# Powermatic Model 73 Dust Collector



## ryan.s (Mar 17, 2005)

Has anyone heard of or had any experience with this dust collector? I found one on craigslist for $150.00 used. There seems to be virtually no information on the net regarding this item in terms of reviews. I found a couple of links showing specs but other than zip. Any info would help. I like the small foot print and the power seems to be on par with most popular models but just want to make sure it's not a POS. Thanks.


----------



## bobj3 (Jan 17, 2006)

Hi Ryan

I seem to recall the name "Powermatic" was a Montgomery Wards tool name.

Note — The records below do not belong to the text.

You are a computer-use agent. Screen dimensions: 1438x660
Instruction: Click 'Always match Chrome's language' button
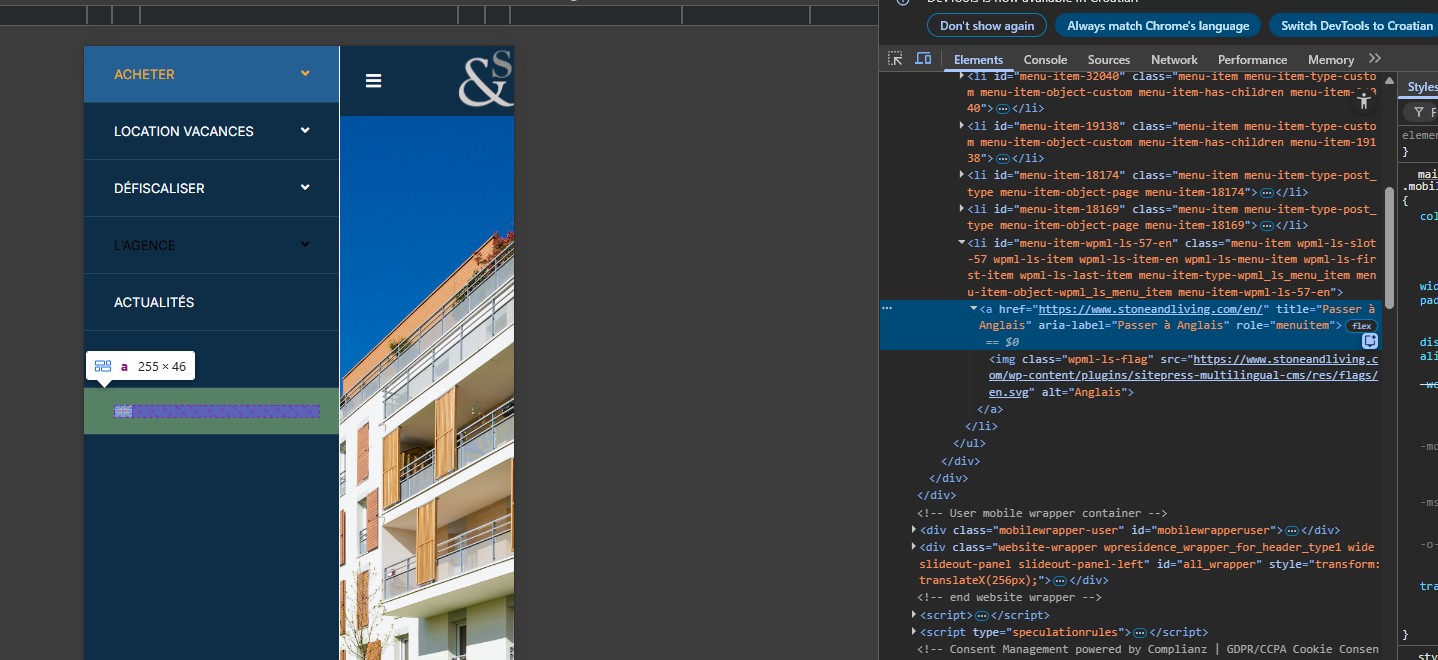coord(1157,26)
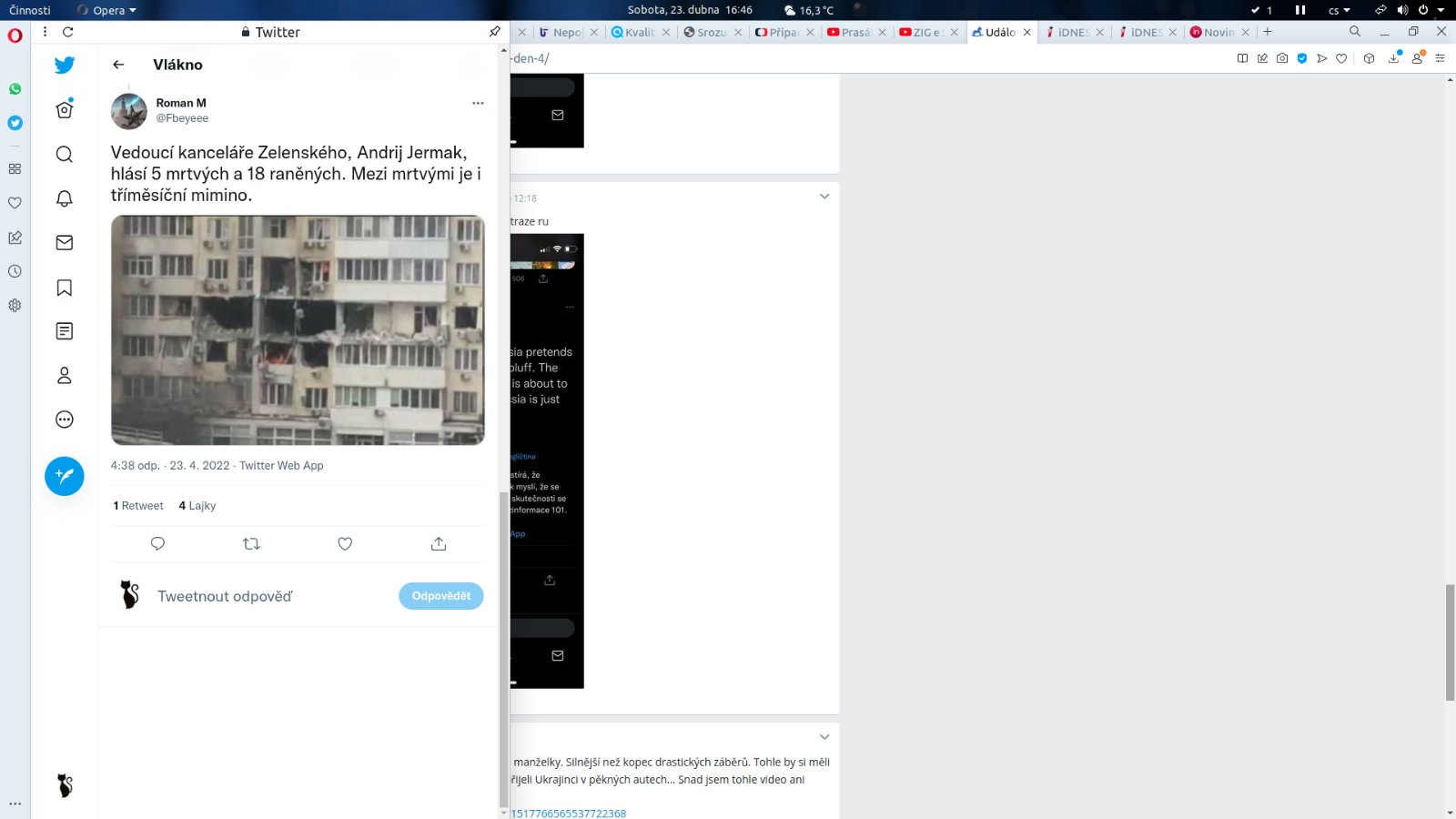Toggle the Opera ad blocker shield

click(x=1301, y=58)
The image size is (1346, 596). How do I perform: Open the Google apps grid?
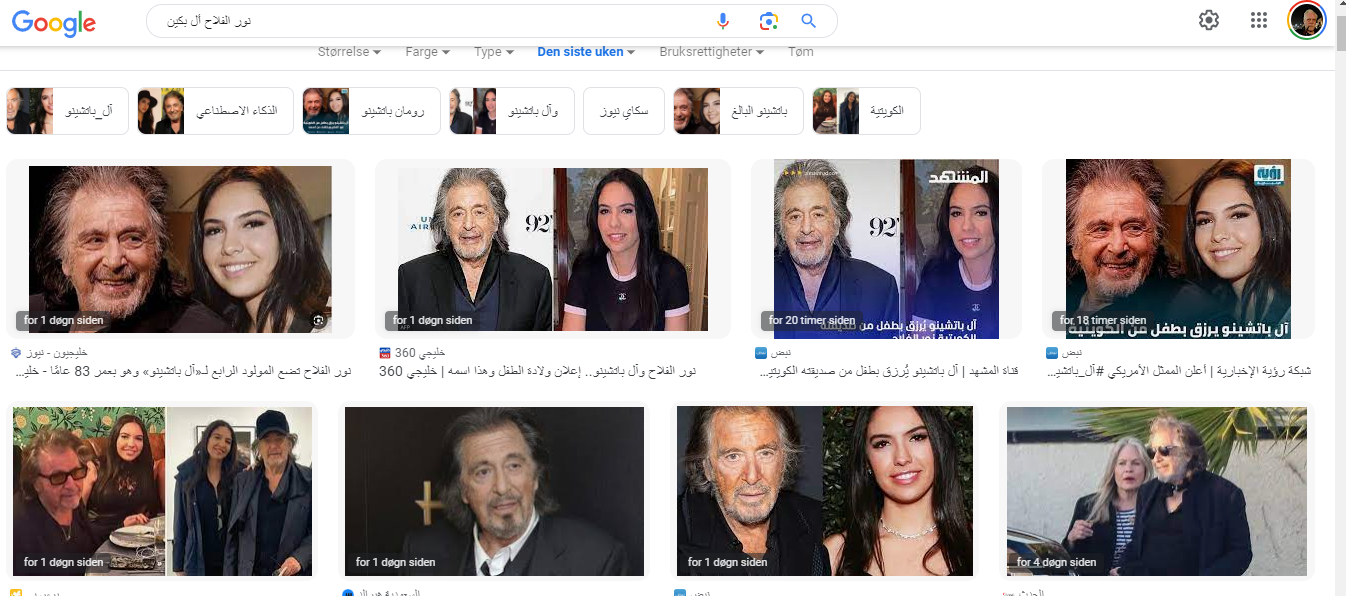click(x=1259, y=20)
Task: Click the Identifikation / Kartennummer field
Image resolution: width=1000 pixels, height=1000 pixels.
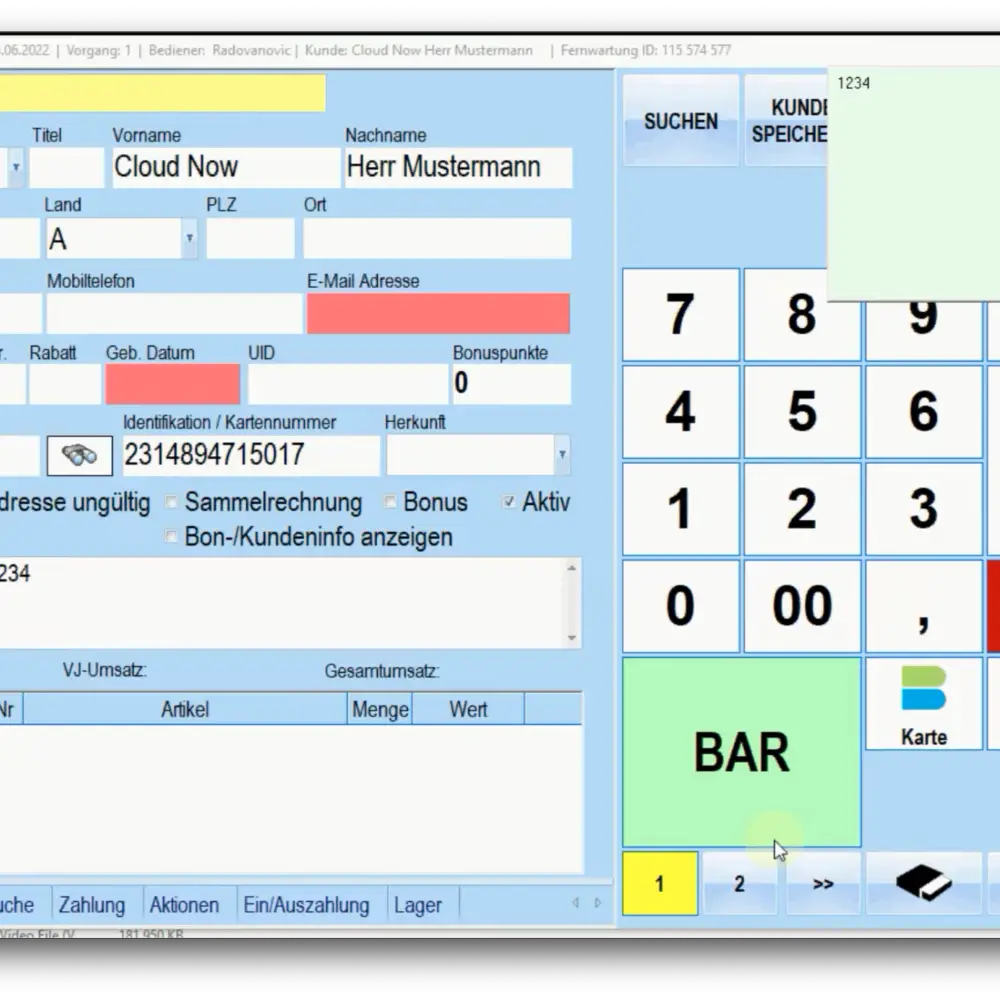Action: coord(250,456)
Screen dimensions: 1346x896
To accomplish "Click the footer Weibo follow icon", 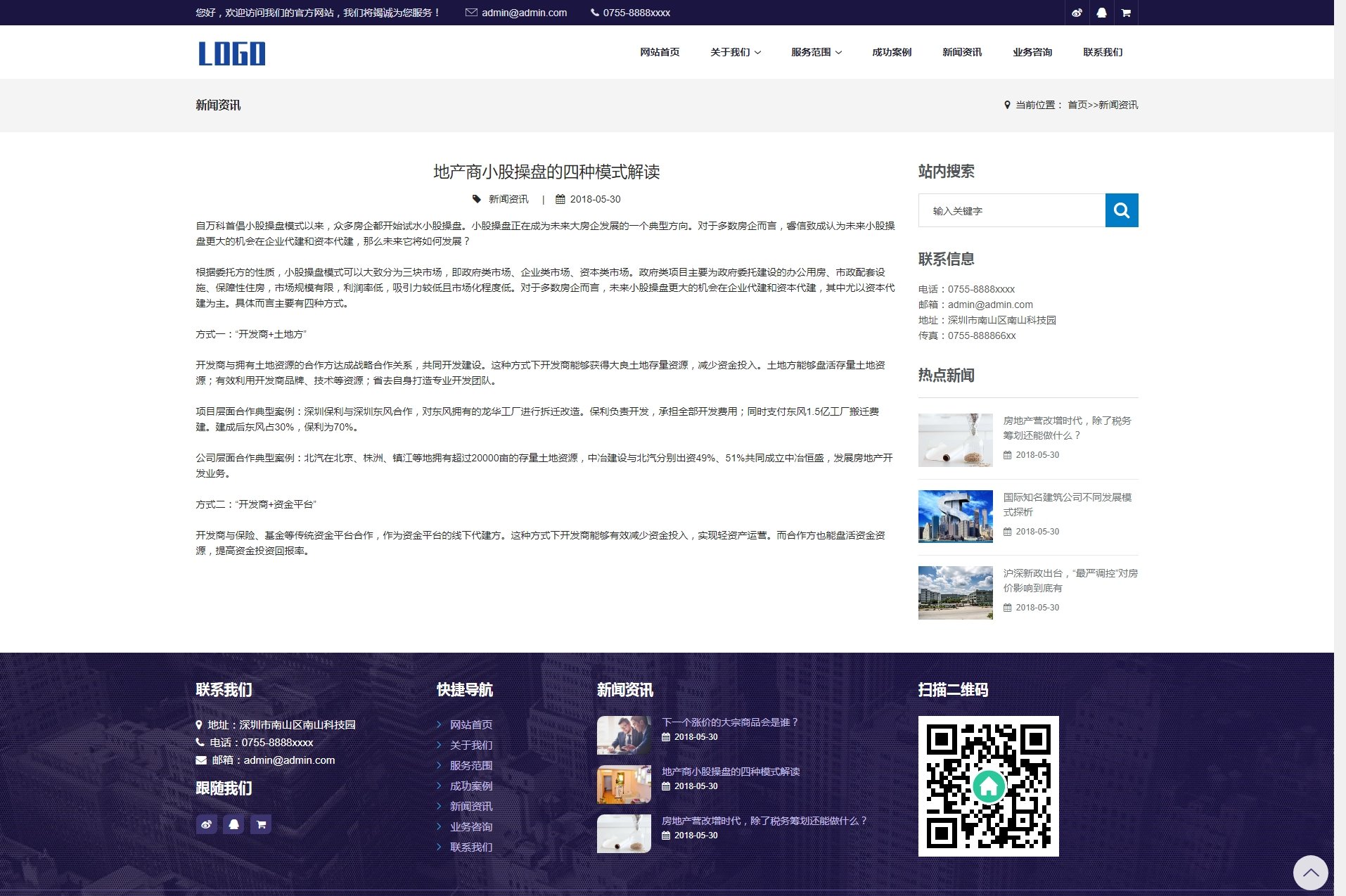I will (x=207, y=824).
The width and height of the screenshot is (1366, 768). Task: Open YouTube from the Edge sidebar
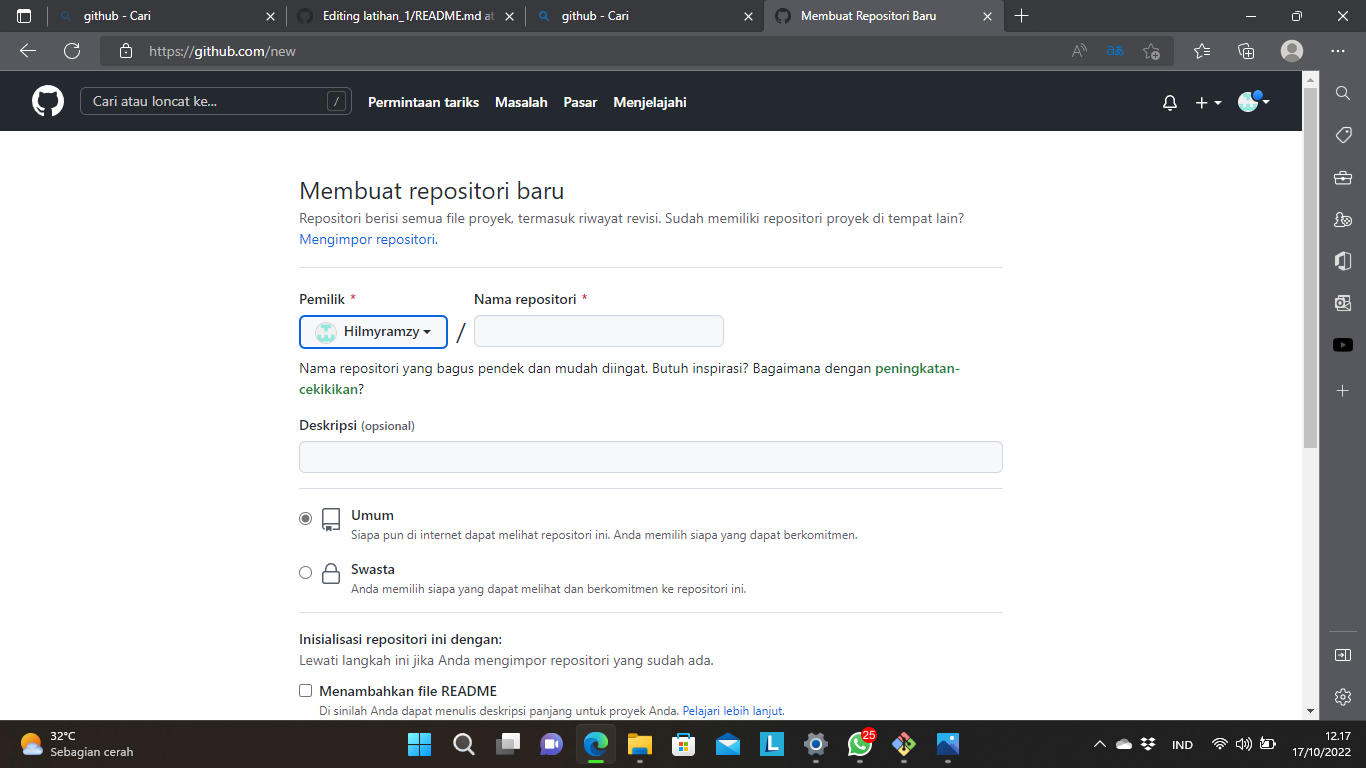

Out of bussiness in 1980"s I think....

You may want to try a google search on that ...

Good Luck
Bj


----------



## ryan.s (Mar 17, 2005)

Hi Bob, thanks for the response. The powermatic name is a brand of WMH Tools, the company that makes Jet, Performax and other brands. They are still in business and have many WW tools including dust collectors (the stuff they have available are more industrial in size 3HP and above). I did do a google search and couldn't find too much info on the model 73 which seems to be geared more for the individual.


----------



## Mike (Nov 22, 2004)

Ryan, Powermatic is a high quality brand. You will not be disapointed with any of their tools, and a price like that sounds like a winner to me. Parts will also be readily available.


----------